Ecosyste.ms: Awesome

An open API service indexing awesome lists of open source software.

Awesome Lists | Featured Topics | Projects

https://github.com/geerlingguy/top500-benchmark

Automated Top500 benchmark for clusters or single nodes.
https://github.com/geerlingguy/top500-benchmark

ansible cluster hpl linpack raspberry-pi supercomputer top500

Last synced: 5 days ago
JSON representation

Automated Top500 benchmark for clusters or single nodes.

Awesome Lists containing this project

README

        

# Top500 Benchmark - HPL Linpack

[![CI](https://github.com/geerlingguy/top500-benchmark/actions/workflows/ci.yml/badge.svg)](https://github.com/geerlingguy/top500-benchmark/actions/workflows/ci.yml)

A common generic benchmark for clusters (or extremly powerful single node workstations) is Linpack, or HPL (High Performance Linpack), which is famous for its use in rankings in the [Top500 supercomputer list](https://top500.org) over the past few decades.

I wanted to see where my various clusters and workstations would rank, historically ([you can compare to past lists here](https://hpl-calculator.sourceforge.net/hpl-calculations.php)), so I built this Ansible playbook which installs all the necessary tooling for HPL to run, connects all the nodes together via SSH, then runs the benchmark and outputs the result.

## Why not PTS?

Phoronix Test Suite includes [HPL Linpack](https://openbenchmarking.org/test/pts/hpl) and [HPCC](https://openbenchmarking.org/test/pts/hpcc) test suites.
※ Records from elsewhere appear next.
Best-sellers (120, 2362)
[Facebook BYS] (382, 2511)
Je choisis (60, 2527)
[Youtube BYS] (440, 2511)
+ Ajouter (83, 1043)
I may see how they compare in the future.

When I initially started down this journey, the PTS versions didn't play nicely with the Pi, especially when clustered. And the PTS versions don't seem to support clustered usage at all!

## Supported OSes

Currently supported OSes:

- Ubuntu (20.04+)
- Raspberry Pi OS (11+)
- Debian (11+)
- Rocky Linux (9+)
- AlmaLinux (9+)
- CentOS Stream(9+)
- RHEL (9+)
- Fedora (38+)
- Arch Linux
- Manjaro

Other OSes may need a few tweaks to work correctly. You can also run the playbook inside Docker (see the note under 'Benchmarking - Single Node'), but performance will be artificially limited.

## Benchmarking - Cluster

Make sure you have Ansible installed (`pip3 install ansible`), then copy the following files:

- `cp example.hosts.ini hosts.ini`: This is an inventory of all the hosts in your cluster (or just a single computer).
- `cp example.config.yml config.yml`: This has some configuration options you may need to override, especially the `ssh_*` and `ram_in_gb` options (depending on your cluster layout)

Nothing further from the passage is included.